Lost or Destroyed Wills in Florida: How the Court Handles Missing Wills
This FAQ explains what typically happens when a will is lost or destroyed under Florida law and what steps you should take if you face this situation.
Detailed Answer
When the original will cannot be found after a person dies, Florida probate courts follow procedures to decide whether the decedent’s wishes can still be carried out. The key issues are (1) whether the will was validly executed and (2) whether the will was revoked before death. Florida’s probate rules and the Florida Probate Code (Chapter 732) govern how courts resolve these questions. For the statutory text, see Chapter 732 of the Florida Statutes: Florida Statutes, Chapter 732.
Common paths the court may follow
- Original will found: If the original is produced, the clerk normally admits it to probate after validating formalities (witnesses, signatures, self-proving affidavit if present).
- Original missing but a copy exists: A copy (paper or electronic) can often be offered to the court. The person offering the copy must prove by clear and convincing evidence that the original was properly executed and that the decedent did not revoke it. Evidence can include attesting witnesses’ testimony, a self-proving affidavit, contemporaneous drafts, or other corroborating documents or testimony.
- No copy and no original: The court may still consider testimony from witnesses who saw the will or heard the decedent describe it, but the burden to prove the will’s contents and validity is higher. If the person who had last possession of the will is presumed to have revoked it (for example, the decedent had the will, later destroyed it, and it cannot be located), the proponent must overcome that presumption.
Presumptions about revocation
Florida courts may apply a presumption of revocation when the decedent last possessed the original will and it cannot be found after death. That means the party trying to admit a lost will must present evidence that rebuts the presumption the decedent intended to revoke. Useful evidence includes copies of the will, testimony from the attesting witnesses that they observed proper execution and did not see revocation, contemporaneous communications, and other corroborating facts.
Evidence the court expects
To admit a lost or destroyed will, collect as much of the following as possible:
- Any copies of the will (typed, scanned, or drafts).
- Affidavits or testimony from the attesting witnesses about execution and absence of revocation.
- Evidence the decedent did not intentionally destroy the will (mail, emails, notes, witness statements).
- Records showing where the will was kept (safe deposit boxes, attorney’s file) and recent searches for it.
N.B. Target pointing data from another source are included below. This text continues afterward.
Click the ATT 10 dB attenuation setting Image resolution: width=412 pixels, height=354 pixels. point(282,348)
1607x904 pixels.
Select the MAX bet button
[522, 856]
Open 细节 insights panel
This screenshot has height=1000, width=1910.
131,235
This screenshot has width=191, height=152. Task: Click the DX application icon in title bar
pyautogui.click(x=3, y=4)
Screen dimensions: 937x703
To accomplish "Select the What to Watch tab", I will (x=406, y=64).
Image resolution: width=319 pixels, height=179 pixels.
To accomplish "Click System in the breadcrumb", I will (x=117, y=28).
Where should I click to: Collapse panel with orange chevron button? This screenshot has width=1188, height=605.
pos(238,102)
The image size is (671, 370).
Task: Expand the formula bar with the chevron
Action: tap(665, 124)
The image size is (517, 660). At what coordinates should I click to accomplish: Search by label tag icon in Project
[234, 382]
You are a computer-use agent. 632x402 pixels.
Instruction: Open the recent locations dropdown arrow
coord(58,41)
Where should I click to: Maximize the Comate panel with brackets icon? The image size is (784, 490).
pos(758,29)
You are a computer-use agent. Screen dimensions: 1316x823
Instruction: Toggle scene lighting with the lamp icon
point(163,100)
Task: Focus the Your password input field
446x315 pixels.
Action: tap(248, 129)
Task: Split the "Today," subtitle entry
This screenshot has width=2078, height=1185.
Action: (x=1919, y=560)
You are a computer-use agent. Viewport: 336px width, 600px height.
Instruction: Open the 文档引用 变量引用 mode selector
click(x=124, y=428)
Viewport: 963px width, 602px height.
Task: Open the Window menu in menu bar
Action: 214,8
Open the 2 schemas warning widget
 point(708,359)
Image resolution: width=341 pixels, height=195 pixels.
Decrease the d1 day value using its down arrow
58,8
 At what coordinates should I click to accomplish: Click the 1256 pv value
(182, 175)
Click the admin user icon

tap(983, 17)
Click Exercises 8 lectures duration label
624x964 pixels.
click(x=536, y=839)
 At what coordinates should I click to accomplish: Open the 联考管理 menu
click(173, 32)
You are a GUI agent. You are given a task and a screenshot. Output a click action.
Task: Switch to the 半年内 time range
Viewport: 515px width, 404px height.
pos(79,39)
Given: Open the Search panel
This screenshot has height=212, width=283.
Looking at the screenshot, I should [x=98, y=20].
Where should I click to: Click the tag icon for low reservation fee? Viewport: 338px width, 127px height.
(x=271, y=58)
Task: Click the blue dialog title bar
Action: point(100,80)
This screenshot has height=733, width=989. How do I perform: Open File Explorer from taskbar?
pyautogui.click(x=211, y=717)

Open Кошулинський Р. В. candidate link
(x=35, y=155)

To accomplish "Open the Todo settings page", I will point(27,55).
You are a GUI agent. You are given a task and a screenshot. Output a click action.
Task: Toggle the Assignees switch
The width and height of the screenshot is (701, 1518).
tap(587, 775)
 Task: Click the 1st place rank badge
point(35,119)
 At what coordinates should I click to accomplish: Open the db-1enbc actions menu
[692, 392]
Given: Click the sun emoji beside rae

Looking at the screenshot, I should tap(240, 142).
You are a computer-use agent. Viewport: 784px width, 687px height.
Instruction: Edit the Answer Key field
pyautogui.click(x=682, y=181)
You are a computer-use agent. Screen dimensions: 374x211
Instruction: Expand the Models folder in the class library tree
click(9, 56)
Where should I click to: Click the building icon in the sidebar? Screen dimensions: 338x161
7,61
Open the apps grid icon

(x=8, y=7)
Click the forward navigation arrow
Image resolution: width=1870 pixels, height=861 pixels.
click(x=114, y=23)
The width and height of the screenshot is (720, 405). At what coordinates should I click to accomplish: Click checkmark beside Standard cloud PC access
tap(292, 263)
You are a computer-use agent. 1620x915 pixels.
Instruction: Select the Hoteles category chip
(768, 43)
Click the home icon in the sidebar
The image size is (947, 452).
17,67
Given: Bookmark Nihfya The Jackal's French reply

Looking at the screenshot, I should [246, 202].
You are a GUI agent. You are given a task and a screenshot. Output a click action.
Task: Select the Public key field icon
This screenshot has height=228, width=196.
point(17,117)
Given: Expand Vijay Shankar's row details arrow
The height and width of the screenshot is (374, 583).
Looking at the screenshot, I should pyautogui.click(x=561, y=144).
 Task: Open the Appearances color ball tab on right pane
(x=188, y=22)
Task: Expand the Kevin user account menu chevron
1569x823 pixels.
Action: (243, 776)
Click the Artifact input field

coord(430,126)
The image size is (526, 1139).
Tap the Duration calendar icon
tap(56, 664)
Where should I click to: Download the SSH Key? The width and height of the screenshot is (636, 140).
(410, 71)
What the probate process looks like
1) File a petition with the county probate court to admit the will or to open administration. 2) Give required notices to heirs and beneficiaries. 3) The court schedules a hearing. 4) Interested parties may offer evidence and object. 5) The judge decides whether the lost-or-destroyed will is admissible and whether it was revoked. If the court admits the will, administration proceeds under its terms; if not, intestacy rules apply.
Practical example (hypothetical)
Imagine Maria executed a duly witnessed will and left a copy with her attorney. After Maria’s death the original cannot be found. Her attorney files a petition and submits the copy plus affidavits from the two attesting witnesses confirming they watched Maria sign the will and that Maria did not indicate revocation. The court reviews the evidence. If the judge finds the copy and the witness statements show the original was valid and not revoked, the court may admit the copy and open probate under its terms.
Deadlines and disputes
Florida law imposes procedural deadlines and notice requirements for probate and for challenging a will. Interested people should act promptly—delays can limit options for contesting admission or for defending a will’s validity. Because deadlines and local practices vary, consult a probate attorney promptly if you are dealing with a missing will.
Where to read the law: Florida Probate Code, Chapter 732: https://www.leg.state.fl.us/statutes/index.cfm?App_mode=Display_Statute&URL=0700-0799/0732/0732.html.
Disclaimer: This article provides general information about Florida probate procedures and is not legal advice. It does not create an attorney-client relationship. For legal advice about a specific situation, consult a licensed Florida probate attorney.
Helpful Hints
- Search thoroughly for the original: check safe deposit boxes, the decedent’s home, lawyer or bank files, and personal papers before assuming it’s lost.
- Preserve copies and related documents: keep any copies, drafts, emails, or correspondence that reference the will or estate plans.
- Collect witness information quickly: get contact details and written statements from attesting witnesses while memories are fresh.
- Document your search: keep a written log of where you looked and who you contacted about the missing original.
- Notify the probate clerk early: open communication with the county probate clerk can clarify filing requirements and deadlines in your county.
- Act promptly on potential contests: estate beneficiaries and heirs have limited time to file objections; delay can bar rights.
- Consider mediation if heirs dispute admission: courts sometimes encourage settlement to avoid costly litigation.
- Keep an attorney’s file if the will was prepared by a lawyer: many attorneys retain originals or certified copies—ask the drafting attorney whether they still hold a file copy.
If you are dealing with a missing will in Florida, gathering copies and witness statements quickly and consulting a probate attorney will give you the best chance to preserve and present the testator’s intent to the court.